TASK PROMPT:
Would you reproduce the listing exactly, leaving nothing out?

GIVEN RECORDS:
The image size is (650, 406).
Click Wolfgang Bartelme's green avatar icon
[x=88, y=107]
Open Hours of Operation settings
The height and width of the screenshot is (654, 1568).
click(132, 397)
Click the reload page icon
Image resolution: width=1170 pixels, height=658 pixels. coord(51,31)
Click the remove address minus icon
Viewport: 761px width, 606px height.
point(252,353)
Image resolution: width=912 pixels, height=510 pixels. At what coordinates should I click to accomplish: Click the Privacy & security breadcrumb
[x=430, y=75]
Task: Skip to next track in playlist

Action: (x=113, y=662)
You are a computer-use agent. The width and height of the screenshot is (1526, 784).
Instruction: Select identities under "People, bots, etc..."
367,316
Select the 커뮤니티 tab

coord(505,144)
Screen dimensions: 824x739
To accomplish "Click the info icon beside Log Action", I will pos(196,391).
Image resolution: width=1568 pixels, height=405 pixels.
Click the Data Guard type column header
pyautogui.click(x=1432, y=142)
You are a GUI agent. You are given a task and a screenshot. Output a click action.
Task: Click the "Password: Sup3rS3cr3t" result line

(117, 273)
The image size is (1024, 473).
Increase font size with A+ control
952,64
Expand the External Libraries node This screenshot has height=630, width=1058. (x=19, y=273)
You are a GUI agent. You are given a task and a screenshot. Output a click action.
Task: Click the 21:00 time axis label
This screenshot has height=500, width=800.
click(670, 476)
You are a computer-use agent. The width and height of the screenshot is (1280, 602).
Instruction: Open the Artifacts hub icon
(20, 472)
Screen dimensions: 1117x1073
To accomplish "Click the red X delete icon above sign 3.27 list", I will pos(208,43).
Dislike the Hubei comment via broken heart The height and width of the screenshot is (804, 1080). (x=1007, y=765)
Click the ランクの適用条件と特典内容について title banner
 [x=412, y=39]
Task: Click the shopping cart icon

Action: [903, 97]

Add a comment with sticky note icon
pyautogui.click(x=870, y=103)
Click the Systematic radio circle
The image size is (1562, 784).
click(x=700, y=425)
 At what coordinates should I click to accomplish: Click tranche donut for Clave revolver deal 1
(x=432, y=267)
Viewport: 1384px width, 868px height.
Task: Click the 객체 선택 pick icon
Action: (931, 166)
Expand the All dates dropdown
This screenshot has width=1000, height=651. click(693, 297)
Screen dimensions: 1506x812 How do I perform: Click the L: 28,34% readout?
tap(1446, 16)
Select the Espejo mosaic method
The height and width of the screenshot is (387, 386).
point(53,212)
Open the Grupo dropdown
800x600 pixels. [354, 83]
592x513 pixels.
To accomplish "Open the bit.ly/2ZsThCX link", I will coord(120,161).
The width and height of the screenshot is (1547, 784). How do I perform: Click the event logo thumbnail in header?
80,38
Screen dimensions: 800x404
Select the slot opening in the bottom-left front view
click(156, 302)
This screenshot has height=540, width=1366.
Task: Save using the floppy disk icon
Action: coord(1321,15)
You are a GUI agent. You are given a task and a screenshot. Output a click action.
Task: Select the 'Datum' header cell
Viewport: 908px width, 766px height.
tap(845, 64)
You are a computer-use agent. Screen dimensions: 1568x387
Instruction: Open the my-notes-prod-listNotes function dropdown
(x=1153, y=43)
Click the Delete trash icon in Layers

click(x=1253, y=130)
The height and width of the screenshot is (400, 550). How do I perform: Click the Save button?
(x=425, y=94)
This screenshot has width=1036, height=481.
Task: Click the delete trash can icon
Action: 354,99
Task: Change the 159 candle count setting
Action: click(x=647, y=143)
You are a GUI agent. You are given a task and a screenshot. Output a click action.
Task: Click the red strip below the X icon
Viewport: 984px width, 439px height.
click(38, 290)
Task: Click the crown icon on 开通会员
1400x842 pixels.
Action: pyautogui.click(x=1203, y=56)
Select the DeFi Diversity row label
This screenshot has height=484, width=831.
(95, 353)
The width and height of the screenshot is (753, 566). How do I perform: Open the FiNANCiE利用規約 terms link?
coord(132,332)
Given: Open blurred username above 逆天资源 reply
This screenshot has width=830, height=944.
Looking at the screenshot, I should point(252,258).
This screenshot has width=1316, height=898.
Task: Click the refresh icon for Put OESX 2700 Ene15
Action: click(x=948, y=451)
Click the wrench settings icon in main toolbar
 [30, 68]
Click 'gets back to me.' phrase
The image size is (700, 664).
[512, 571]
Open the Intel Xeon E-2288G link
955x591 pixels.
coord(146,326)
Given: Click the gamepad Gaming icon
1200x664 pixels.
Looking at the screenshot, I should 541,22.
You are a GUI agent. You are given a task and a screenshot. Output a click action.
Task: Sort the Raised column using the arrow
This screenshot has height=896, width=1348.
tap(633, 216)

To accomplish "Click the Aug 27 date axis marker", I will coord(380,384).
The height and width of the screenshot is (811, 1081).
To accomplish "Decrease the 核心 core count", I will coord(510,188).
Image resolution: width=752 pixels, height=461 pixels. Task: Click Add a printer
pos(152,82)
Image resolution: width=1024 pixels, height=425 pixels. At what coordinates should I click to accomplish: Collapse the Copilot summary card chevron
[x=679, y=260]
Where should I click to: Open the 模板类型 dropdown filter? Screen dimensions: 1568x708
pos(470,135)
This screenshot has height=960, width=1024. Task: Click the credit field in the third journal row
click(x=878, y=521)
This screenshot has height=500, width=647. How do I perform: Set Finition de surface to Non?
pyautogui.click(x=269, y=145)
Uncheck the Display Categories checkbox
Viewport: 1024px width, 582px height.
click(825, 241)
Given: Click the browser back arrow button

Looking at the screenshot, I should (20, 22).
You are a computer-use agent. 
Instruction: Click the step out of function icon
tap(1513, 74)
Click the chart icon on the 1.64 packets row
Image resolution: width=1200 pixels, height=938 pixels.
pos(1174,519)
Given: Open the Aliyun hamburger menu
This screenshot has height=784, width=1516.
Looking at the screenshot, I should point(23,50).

SOLUTION TO THIS TASK:
The image size is (650, 406).
Click Wolfgang Bartelme's green avatar icon
[x=88, y=107]
Open Hours of Operation settings
The height and width of the screenshot is (654, 1568).
click(132, 397)
Click the reload page icon
Image resolution: width=1170 pixels, height=658 pixels. coord(51,31)
Click the remove address minus icon
Viewport: 761px width, 606px height.
point(252,353)
Image resolution: width=912 pixels, height=510 pixels. At what coordinates should I click to accomplish: Click the Privacy & security breadcrumb
[x=430, y=75]
Task: Skip to next track in playlist

Action: (x=113, y=662)
You are a computer-use agent. The width and height of the screenshot is (1526, 784).
Instruction: Select identities under "People, bots, etc..."
367,316
Select the 커뮤니티 tab

coord(505,144)
Screen dimensions: 824x739
To accomplish "Click the info icon beside Log Action", I will pos(196,391).
Image resolution: width=1568 pixels, height=405 pixels.
Click the Data Guard type column header
pyautogui.click(x=1432, y=142)
You are a GUI agent. You are given a task and a screenshot. Output a click action.
Task: Click the "Password: Sup3rS3cr3t" result line

(117, 273)
The image size is (1024, 473).
Increase font size with A+ control
952,64
Expand the External Libraries node This screenshot has height=630, width=1058. (x=19, y=273)
You are a GUI agent. You are given a task and a screenshot. Output a click action.
Task: Click the 21:00 time axis label
This screenshot has height=500, width=800.
click(670, 476)
You are a computer-use agent. The width and height of the screenshot is (1280, 602).
Instruction: Open the Artifacts hub icon
(20, 472)
Screen dimensions: 1117x1073
To accomplish "Click the red X delete icon above sign 3.27 list", I will pos(208,43).
Dislike the Hubei comment via broken heart The height and width of the screenshot is (804, 1080). (x=1007, y=765)
Click the ランクの適用条件と特典内容について title banner
 [x=412, y=39]
Task: Click the shopping cart icon

Action: [903, 97]

Add a comment with sticky note icon
pyautogui.click(x=870, y=103)
Click the Systematic radio circle
The image size is (1562, 784).
click(x=700, y=425)
 At what coordinates should I click to accomplish: Click tranche donut for Clave revolver deal 1
(x=432, y=267)
Viewport: 1384px width, 868px height.
Task: Click the 객체 선택 pick icon
Action: (931, 166)
Expand the All dates dropdown
This screenshot has width=1000, height=651. click(693, 297)
Screen dimensions: 1506x812 How do I perform: Click the L: 28,34% readout?
tap(1446, 16)
Select the Espejo mosaic method
The height and width of the screenshot is (387, 386).
point(53,212)
Open the Grupo dropdown
800x600 pixels. [354, 83]
592x513 pixels.
To accomplish "Open the bit.ly/2ZsThCX link", I will coord(120,161).
The width and height of the screenshot is (1547, 784). How do I perform: Click the event logo thumbnail in header?
80,38
Screen dimensions: 800x404
Select the slot opening in the bottom-left front view
click(156, 302)
This screenshot has height=540, width=1366.
Task: Save using the floppy disk icon
Action: coord(1321,15)
You are a GUI agent. You are given a task and a screenshot. Output a click action.
Task: Select the 'Datum' header cell
Viewport: 908px width, 766px height.
tap(845, 64)
You are a computer-use agent. Screen dimensions: 1568x387
Instruction: Open the my-notes-prod-listNotes function dropdown
(x=1153, y=43)
Click the Delete trash icon in Layers

click(x=1253, y=130)
The height and width of the screenshot is (400, 550). How do I perform: Click the Save button?
(x=425, y=94)
This screenshot has width=1036, height=481.
Task: Click the delete trash can icon
Action: 354,99
Task: Change the 159 candle count setting
Action: click(x=647, y=143)
You are a GUI agent. You are given a task and a screenshot. Output a click action.
Task: Click the red strip below the X icon
Viewport: 984px width, 439px height.
click(38, 290)
Task: Click the crown icon on 开通会员
1400x842 pixels.
Action: pyautogui.click(x=1203, y=56)
Select the DeFi Diversity row label
This screenshot has height=484, width=831.
(95, 353)
The width and height of the screenshot is (753, 566). How do I perform: Open the FiNANCiE利用規約 terms link?
coord(132,332)
Given: Open blurred username above 逆天资源 reply
This screenshot has width=830, height=944.
Looking at the screenshot, I should point(252,258).
This screenshot has width=1316, height=898.
Task: Click the refresh icon for Put OESX 2700 Ene15
Action: click(x=948, y=451)
Click the wrench settings icon in main toolbar
 [30, 68]
Click 'gets back to me.' phrase
The image size is (700, 664).
[512, 571]
Open the Intel Xeon E-2288G link
955x591 pixels.
coord(146,326)
Given: Click the gamepad Gaming icon
1200x664 pixels.
Looking at the screenshot, I should 541,22.
You are a GUI agent. You are given a task and a screenshot. Output a click action.
Task: Sort the Raised column using the arrow
This screenshot has height=896, width=1348.
tap(633, 216)

To accomplish "Click the Aug 27 date axis marker", I will coord(380,384).
The height and width of the screenshot is (811, 1081).
To accomplish "Decrease the 核心 core count", I will coord(510,188).
Image resolution: width=752 pixels, height=461 pixels. Task: Click Add a printer
pos(152,82)
Image resolution: width=1024 pixels, height=425 pixels. At what coordinates should I click to accomplish: Collapse the Copilot summary card chevron
[x=679, y=260]
Where should I click to: Open the 模板类型 dropdown filter? Screen dimensions: 1568x708
pos(470,135)
This screenshot has height=960, width=1024. Task: Click the credit field in the third journal row
click(x=878, y=521)
This screenshot has height=500, width=647. How do I perform: Set Finition de surface to Non?
pyautogui.click(x=269, y=145)
Uncheck the Display Categories checkbox
Viewport: 1024px width, 582px height.
click(825, 241)
Given: Click the browser back arrow button

Looking at the screenshot, I should (20, 22).
You are a computer-use agent. 
Instruction: Click the step out of function icon
tap(1513, 74)
Click the chart icon on the 1.64 packets row
Image resolution: width=1200 pixels, height=938 pixels.
pos(1174,519)
Given: Open the Aliyun hamburger menu
This screenshot has height=784, width=1516.
Looking at the screenshot, I should point(23,50).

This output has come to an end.